O que me deixa um tanto quanto cabreiro é que, neste momento, em que o
debate saudavelmente ganha a arena pública por conta do avanço da
proposta no Congresso, a tentativa de fazer valer um ponto de vista ou
outro está sendo feito com base em argumentação questionável. Na época
da votação no STF, o ministro Gilmar Mendes, na defesa do fim da
obrigatoriedade, afirmou que “a profissão de jornalista não oferece
perigo de dano à coletividade tais como medicina, engenharia, advocacia –
nesse sentido por não implicar tais riscos não poderia exigir um
diploma para exercer a profissão”. Na última semana, li diversos colegas
usarem a mesma linha de raciocínio, verificando que Gilmar fez escola
ou aprendeu com ela.
(Antes de mais nada, perguntar não ofende: se não oferece perigo, por que ele reclama tanto de nós?)
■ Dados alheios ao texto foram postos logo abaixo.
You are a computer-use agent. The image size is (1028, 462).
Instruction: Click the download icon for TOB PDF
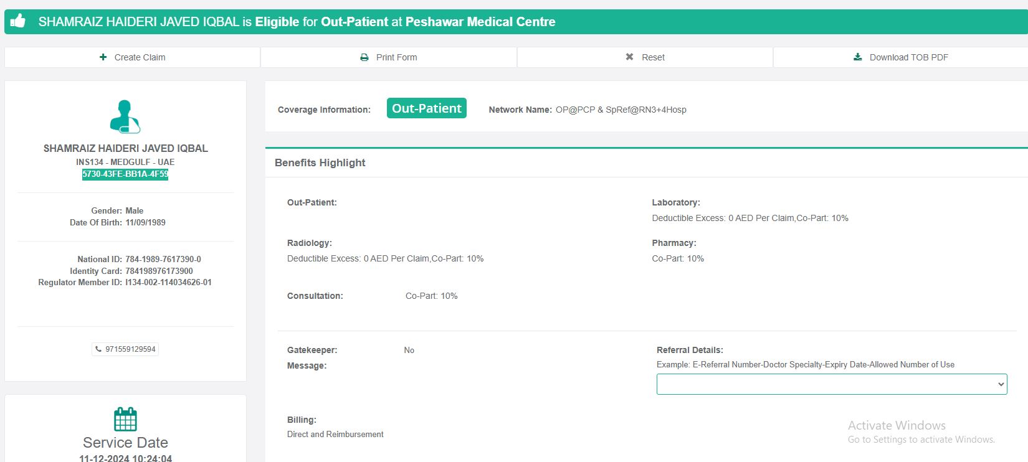[x=858, y=57]
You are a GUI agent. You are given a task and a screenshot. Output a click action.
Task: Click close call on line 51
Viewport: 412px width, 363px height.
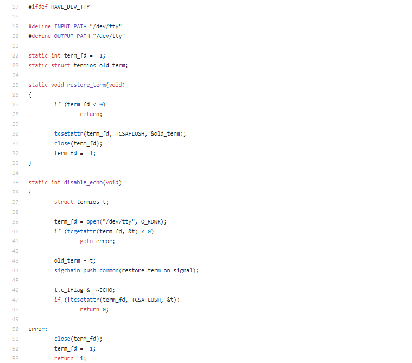tap(62, 339)
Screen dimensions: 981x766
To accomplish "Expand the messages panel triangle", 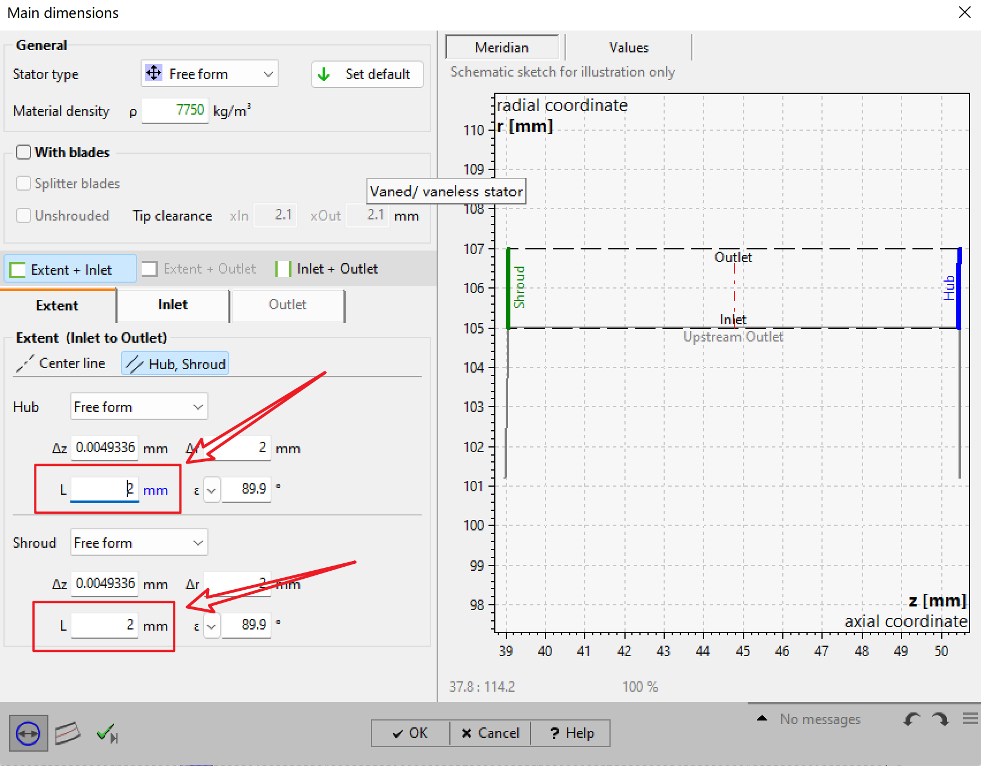I will coord(762,718).
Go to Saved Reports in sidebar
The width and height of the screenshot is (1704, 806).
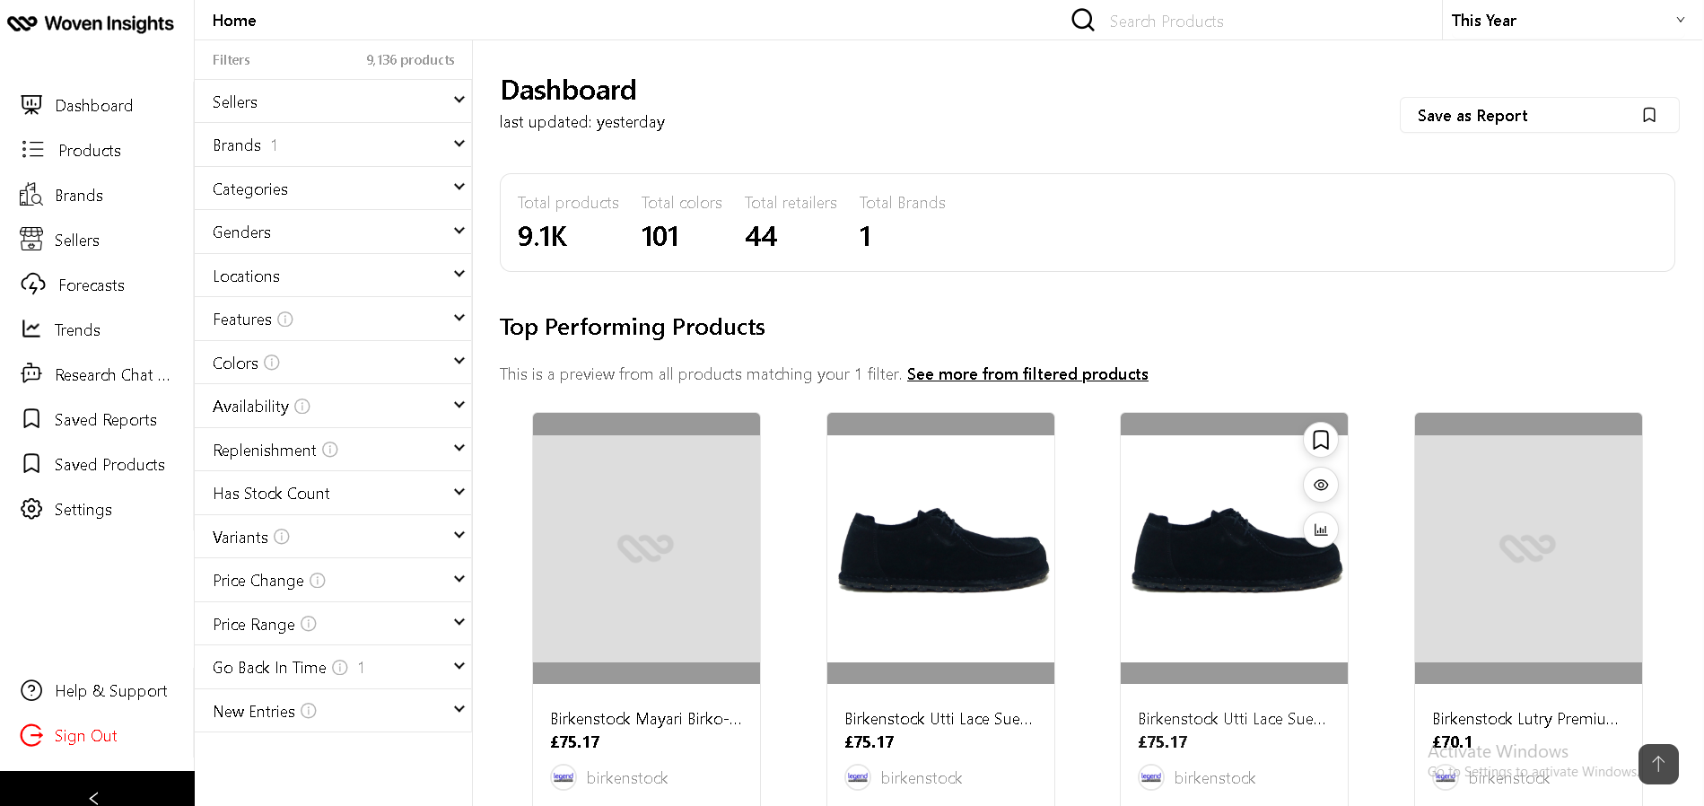click(x=105, y=420)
Discordo dessa linha de argumentação. Na minha opinião, ter um
diploma em jornalismo não significa exercer a profissão com mais ou
menos ética – considerando que a maioria de nós, que fazemos grandes
besteiras, frequentamos faculdades. Mas, sim, o exercício do jornalismo
pode causar danos mais amplos, profundos e duradouros do que a queda de
uma ponte ou um erro médico. A incompetência, preguiça ou má fé de nós,
jornalistas, pode acabar com vidas de um dia para noite, ajudar a
derrubar governos, detonar guerras, justificar genocídios. E a capivara
de crimes cometidos por nós, jornalistas, seria melhor conhecida se não
fossemos os responsáveis por fazer a informação chegar à mesma sociedade
que nos condenaria. Afinal, fomos os iluminados que fizeram a ponte
entre a notícia e você. Até agora, é claro, pois está sendo muito
didático para muita gente ter as matérias desmentidas em rede e online…
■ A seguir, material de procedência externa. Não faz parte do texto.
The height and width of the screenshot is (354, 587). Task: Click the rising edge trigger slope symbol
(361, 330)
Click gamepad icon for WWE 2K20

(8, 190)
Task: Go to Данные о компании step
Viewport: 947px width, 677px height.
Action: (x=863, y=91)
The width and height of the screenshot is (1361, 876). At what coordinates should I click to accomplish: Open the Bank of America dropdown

A profissão com maior potencial de dano não é o cerne da discussão.
Muito menos se estudar o jornalismo em uma faculdade é fundamental ou
não. E sim de que forma nós, jornalistas, podemos garantir que a
sociedade receba a melhor informação possível para tomar suas decisões,
com ou sem diploma, com ou sem uma empresa de comunicação por trás. Ou
como garantir, de fato, que nós, jornalistas, sejamos responsabilizados
por danos causados a terceiros erroneamente. E como nós, jornalistas,
possamos nos enxergar como trabalhadores e não como patrões. E, talvez o
mais importante, como fazer com que nós, jornalistas, possamos entender
que não somos observadores independentes da realidade. Somos parte do
tecido social, quer gostemos dele ou não.